Bifurcations in a sidebranch surface of a free-growing dendrite

Abstract

We consider a model of a free-growing dendrite in a binary dilute system solidifying under nonequilibrium conditions. The numerical solution of the model equations was obtained by finite-difference technique on a two-dimensional square lattice. A special case in which the liquid-solid surface tension is zero and a stabilizing action on the dendritic form is produced by both the surface kinetics and the anisotropic influence of the computational lattice was studied. We find that, depending on the initial undercooling and computational lattice scale, an interesting behavior in the dendrite sidebranch surface is expected.

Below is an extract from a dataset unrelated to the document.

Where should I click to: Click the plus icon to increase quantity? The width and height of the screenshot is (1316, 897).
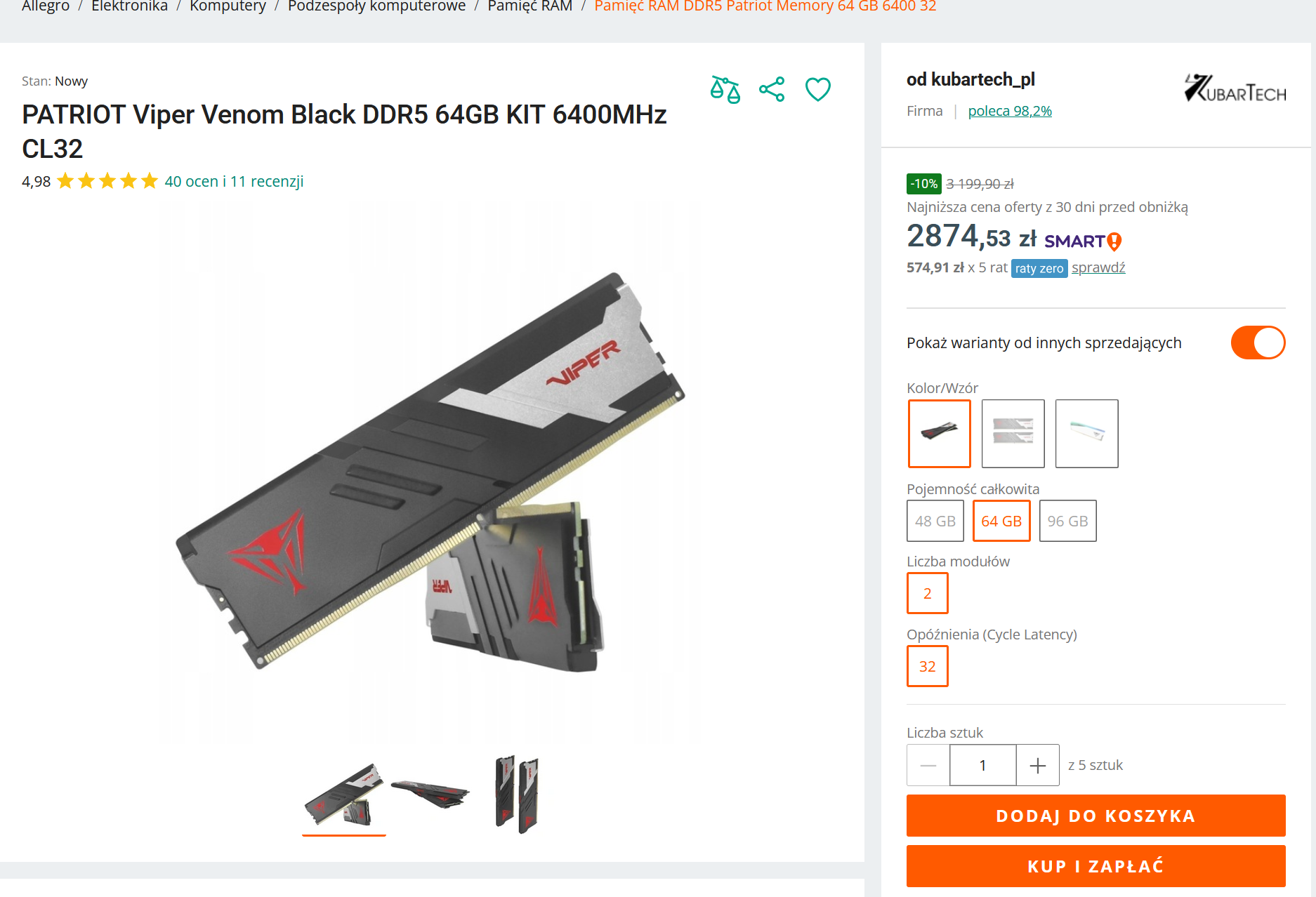(x=1038, y=765)
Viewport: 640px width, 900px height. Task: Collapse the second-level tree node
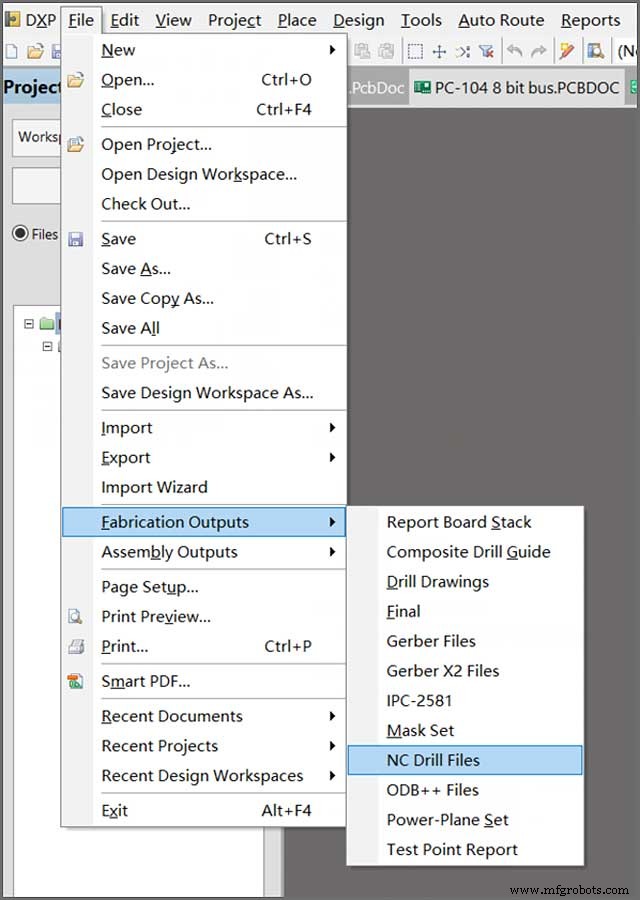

Except for the evolution of the sidebranch surface realized by regularly repeated doubling of the distances between the secondary branches by the Feigenbaum scenario, there is a clear tendency for the formation of a needlelike dendrite, structured after a Hopf-type bifurcation, chaotic structure with random period of branching, packet structure with the branching period that is not defined by the Feigenbaum scenario. Simulation data are correlated with known conclusions of the thermodynamical approach to phase transformations, marginal stability theory, and analytical treatments of the local model of the boundary layer. Satisfactory qualitative agreement with the results given by the continuum diffusion-limited aggregation model and the modeling of three-dimensional heat flow dendrites has been found.